START SUPPLIED TEXT
In its first meeting with creditors since it took office, the Greek government clashed with the head of the Eurozone finance ministers on Friday over its plans to rethink its rescue package and to halve Greece's debt.

Tsipras, who will himself visit Italian Prime Minister Matteo Renzi and French President Francois Hollande next week, said Greece had no intention of reneging on its commitments to the European Union and International Monetary Fund.

"My obligation to respect the clear mandate of the Greek people with respect to ending the policies of austerity and returning to a growth agenda, in no way entails that we will not fulfil our loan obligations to the ECB (European Central Bank) or the IMF," he said. "On the contrary, it means that we need time to breathe and create our own medium-term recovery programme."

This includes aiming to balance the budget - excluding debt repayments - and clamping down on tax evasion, corruption and policies which favour only a wealthy few, he said.

"I am absolutely confident that we will soon manage to reach a mutually beneficial agreement, both for Greece and for Europe as a whole," Tsipras said.
END SUPPLIED TEXT
--- TASKS ---
1) According to the passage on Greece's debt talks, which two leaders does Tsipras plan to visit next week?
2) Write the next few sentences of the passage on Greece's debt talks, picking up after its final sentence.
The data that come after the passage on Greece's debt talks are separate material.
START DATA BLOCK
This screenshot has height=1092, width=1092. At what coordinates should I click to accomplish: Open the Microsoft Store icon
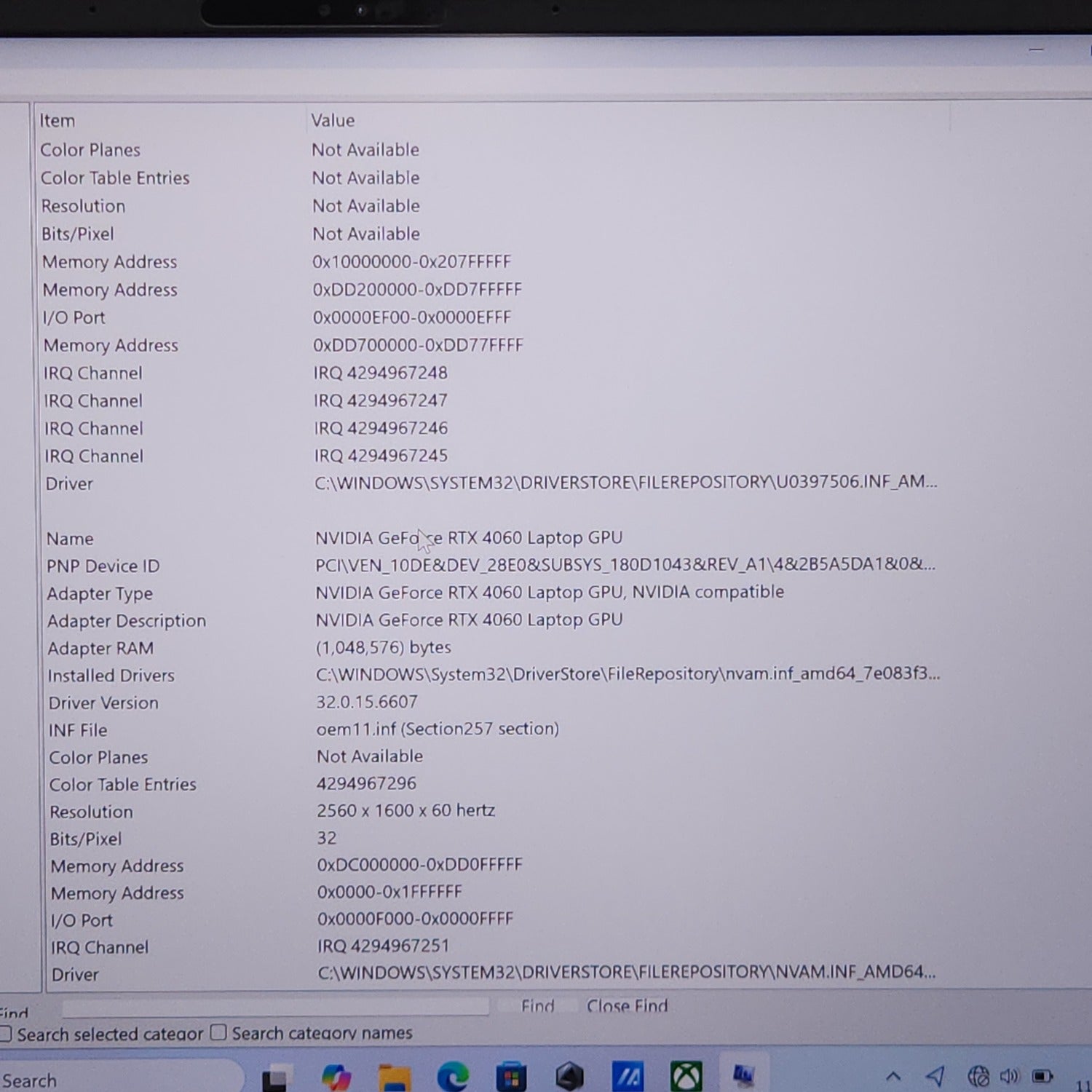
END DATA BLOCK
--- IN RESPONSE ---
1) Italian Prime Minister Matteo Renzi and French President Francois Hollande.

2)
GERMANY HOLDS FIRM

Varoufakis was to leave for Paris on Saturday night with talks scheduled with French finance minister Michel Sapin and economy minister Emmanuel Macron on Sunday. Neither he nor Tsipras are intending to visit Germany, which has shouldered the bulk of Greece's loans and which strongly objects to Athens' plans.

Merkel on Saturday ruled out fresh debt relief for Greece, telling the Hamburger Abendblatt daily: "There has already been voluntary debt forgiveness by private creditors, banks have already slashed billions from Greece's debt."

"I do not envisage fresh debt cancellation," she said, as a new poll for broadcaster ZDF found 76 per cent of Germans oppose any reduction in debt.

Portuguese Prime Minister Pedro Passos Coelho also opposes any renegotiation of Greece's debt, saying it would "go against the interests of Portugal and the Portugese people".

Despite a restructuring in 2012, Greece is still lumbered with a debt pile of more than 315 billion euros, upwards of 175 per cent of gross domestic product (GDP) - an EU record.

But in its first week in power, the government scrapped the privatisation of Greece's two main ports and the state power company and announced a major raise in the minimum wage.

Varoufakis also raised the stakes by saying that Greece wanted direct access to its EU-IMF creditors and would no longer work with their widely hated fiscal audit staff team, known as the "troika".

Martin Schulz, the German head of the European Parliament, told the Frankfurter Allgemeine on Saturday that this position was "irresponsible".

GREEK BANK FEARS

Varoufakis's comments followed a strained meeting on Friday with Jeroen Dijsselbloem, who represents finance ministers from the 19-nation Eurozone. Dijsselbloem warned Athens that "taking unilateral steps or ignoring previous arrangements is not the way forward".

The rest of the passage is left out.